Longwood Gardens, Kennett Square, PA

In the way that Phipps Conservatory is the premier botanical gardens of Western Pennsylvania , the botanical gardens for Eastern Pennsylvania is the world famous Longwood Gardens. This traces its roots back to 1798 with the beginnings of exotic planting. Prior to that, the tract was exclusively used as a working farm that was on land purchased directly from William Penn. By the time 1850 came around, the property had one of the world's finest collections of trees. The founding Pearce family sold the property to the Pierre du Pont, a member of the famed famed du Pont family of Delaware. His legacy led towards the success of the Johnson Street Rail Company Steel Works, later on it was a US Steel Plant and a Lorain Steel Company plant, formerly located on the Stony Creek River in Johnstown. His greatest industrial legacy lies with the growth of General Motors into the world's largest corporation at the time, a company that would help lead our nation into the strongest period of growth and wealth distribution that our nation ever saw. 

Pierre du Pont saw that the Longwood property was threatened by logging and rescued it, creating a private residence. Knowing the pure beauty and how special this property was, he added extensively to the property, creating a botanical garden in which he deposited specimens of plants that he found in his world travels and at various Worlds Fairs. 

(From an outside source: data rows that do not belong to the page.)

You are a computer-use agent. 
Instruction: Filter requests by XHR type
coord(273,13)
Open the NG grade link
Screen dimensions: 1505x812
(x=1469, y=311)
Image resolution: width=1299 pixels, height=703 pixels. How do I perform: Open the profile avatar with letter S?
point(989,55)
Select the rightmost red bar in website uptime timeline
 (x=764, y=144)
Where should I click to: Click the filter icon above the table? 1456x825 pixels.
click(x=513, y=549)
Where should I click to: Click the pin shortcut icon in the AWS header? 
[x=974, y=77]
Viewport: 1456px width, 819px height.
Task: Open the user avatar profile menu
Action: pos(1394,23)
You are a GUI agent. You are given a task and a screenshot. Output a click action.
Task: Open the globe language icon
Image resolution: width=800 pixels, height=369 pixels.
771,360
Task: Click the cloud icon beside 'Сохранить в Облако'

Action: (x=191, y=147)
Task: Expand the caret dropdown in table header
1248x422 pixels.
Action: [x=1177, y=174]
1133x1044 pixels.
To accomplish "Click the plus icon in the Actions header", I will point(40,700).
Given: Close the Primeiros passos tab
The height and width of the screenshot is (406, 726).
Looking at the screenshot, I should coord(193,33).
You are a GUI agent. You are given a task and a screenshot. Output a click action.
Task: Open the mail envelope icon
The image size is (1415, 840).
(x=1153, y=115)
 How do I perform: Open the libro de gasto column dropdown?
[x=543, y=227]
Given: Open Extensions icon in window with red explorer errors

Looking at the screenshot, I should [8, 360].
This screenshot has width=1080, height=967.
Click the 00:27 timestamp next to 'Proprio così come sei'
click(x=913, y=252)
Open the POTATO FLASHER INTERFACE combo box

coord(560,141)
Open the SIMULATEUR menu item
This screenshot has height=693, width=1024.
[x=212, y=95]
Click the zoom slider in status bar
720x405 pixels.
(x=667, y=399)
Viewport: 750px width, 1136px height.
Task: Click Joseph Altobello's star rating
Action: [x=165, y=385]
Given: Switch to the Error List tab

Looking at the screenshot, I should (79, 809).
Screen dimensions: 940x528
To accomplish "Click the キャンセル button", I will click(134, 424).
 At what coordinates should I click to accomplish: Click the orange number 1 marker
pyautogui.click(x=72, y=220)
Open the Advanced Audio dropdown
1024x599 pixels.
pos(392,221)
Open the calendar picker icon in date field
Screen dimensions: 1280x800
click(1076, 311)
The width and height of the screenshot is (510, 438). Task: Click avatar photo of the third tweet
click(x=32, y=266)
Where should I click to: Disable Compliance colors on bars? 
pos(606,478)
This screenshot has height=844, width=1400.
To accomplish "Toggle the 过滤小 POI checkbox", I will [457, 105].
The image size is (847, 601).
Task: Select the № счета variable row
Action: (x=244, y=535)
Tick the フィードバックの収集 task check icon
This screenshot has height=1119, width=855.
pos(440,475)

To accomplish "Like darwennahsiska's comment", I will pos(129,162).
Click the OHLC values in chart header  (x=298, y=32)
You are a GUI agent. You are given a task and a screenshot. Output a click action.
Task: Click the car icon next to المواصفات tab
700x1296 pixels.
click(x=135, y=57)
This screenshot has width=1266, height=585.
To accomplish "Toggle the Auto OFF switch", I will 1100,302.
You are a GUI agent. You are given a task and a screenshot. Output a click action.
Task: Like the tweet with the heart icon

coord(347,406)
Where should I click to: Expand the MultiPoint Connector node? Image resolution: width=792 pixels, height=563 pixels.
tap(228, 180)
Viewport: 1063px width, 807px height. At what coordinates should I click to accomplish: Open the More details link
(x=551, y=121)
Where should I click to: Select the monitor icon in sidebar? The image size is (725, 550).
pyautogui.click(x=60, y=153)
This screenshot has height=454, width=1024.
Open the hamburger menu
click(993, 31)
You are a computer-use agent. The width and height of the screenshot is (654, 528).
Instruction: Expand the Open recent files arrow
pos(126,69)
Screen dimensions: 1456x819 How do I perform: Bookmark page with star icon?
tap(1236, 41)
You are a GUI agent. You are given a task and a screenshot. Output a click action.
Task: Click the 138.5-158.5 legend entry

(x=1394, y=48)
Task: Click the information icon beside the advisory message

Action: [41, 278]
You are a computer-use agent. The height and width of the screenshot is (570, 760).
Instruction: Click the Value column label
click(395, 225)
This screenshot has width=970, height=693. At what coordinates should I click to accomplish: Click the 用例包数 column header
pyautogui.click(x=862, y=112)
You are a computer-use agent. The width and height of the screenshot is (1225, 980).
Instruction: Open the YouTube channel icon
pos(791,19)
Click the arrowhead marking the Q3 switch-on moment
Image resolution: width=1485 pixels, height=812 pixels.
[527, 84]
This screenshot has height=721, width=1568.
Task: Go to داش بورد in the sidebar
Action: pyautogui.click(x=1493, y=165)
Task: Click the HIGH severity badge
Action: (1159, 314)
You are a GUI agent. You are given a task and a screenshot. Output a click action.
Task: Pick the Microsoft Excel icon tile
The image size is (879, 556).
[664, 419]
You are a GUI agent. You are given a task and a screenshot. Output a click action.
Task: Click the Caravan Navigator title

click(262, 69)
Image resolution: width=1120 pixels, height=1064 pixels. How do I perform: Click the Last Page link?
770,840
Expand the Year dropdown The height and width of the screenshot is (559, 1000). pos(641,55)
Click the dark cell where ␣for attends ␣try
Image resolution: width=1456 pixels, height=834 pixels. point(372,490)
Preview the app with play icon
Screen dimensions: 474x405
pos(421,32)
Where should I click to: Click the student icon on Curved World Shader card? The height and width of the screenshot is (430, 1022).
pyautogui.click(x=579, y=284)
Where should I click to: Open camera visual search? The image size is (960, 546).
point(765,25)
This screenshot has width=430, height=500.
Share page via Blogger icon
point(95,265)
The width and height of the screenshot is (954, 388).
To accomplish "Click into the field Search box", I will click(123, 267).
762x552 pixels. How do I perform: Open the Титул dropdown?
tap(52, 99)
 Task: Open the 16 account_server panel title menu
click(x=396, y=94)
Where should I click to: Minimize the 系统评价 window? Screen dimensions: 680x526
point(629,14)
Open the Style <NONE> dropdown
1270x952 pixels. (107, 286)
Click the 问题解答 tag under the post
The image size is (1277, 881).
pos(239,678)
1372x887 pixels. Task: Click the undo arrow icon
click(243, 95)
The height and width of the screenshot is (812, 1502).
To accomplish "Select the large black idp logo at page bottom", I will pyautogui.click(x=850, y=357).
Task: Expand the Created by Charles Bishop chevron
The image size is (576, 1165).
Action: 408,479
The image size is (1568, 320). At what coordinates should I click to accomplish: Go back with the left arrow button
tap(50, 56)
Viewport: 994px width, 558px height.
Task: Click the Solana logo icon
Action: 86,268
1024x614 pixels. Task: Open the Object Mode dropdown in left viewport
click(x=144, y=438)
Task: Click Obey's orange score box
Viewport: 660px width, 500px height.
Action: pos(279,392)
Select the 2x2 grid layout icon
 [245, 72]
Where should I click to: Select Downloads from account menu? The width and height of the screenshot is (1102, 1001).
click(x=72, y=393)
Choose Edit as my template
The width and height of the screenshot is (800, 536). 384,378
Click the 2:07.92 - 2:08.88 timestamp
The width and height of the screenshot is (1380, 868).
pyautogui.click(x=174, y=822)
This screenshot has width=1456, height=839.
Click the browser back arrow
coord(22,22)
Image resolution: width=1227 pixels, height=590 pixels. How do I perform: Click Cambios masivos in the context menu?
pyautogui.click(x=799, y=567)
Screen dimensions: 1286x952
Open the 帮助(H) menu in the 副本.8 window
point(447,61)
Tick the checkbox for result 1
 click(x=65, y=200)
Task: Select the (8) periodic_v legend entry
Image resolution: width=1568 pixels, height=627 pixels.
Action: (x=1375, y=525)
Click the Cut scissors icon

Within the conservatory complex, he added a huge pipe organ, that is still preserved and played. It has 10,010 different pipes that requires a 72 horsepower engine to blow into the pipes. It is located in the room that was built to be a ballroom. He also added a fountain system. In older age he opened up the property on weekends to public and would often give tours in anonymity. I don't know if it is just me, but all of this almost reminds me of "The Great Gatsby." In 1946 he specified in his will that he wanted Longwood to be maintained and open to the public every day of the year. Today the conservatory has twenty large indoor gardens with 11,000 different species of plant and tree life. 

These photos are from our visit last year.
 Cacti!
 The holiday displays are truly stunning
 This design in the floor was actually created with a pond of water and floating apples.
 A welcome sight of summer in the middle of the winter.
 Here is the apple mosaic again. The creativity is truly mindblowing.

 Poinsettia
 My favorite flowers in the whole conservatory.
 Like a flock of little birds
 Brit and my sister Taryn
 My mother
 Orchid room!
 Pineapples!
 Oranges! I always love the fruit rooms!

 Beautiful roses
 Outside they have lights throughout the entire 1077 acre property. As huge as the indoor conservatory is, it encompasses only a small amount of the property. Gardens are scattered throughout, which include spectacular displays and even a tree house for the kids to play in. This is a very neat property and my photos do it no justice. You really need to see it to believe it. This is definitely one of the coolest holiday displays that is out there.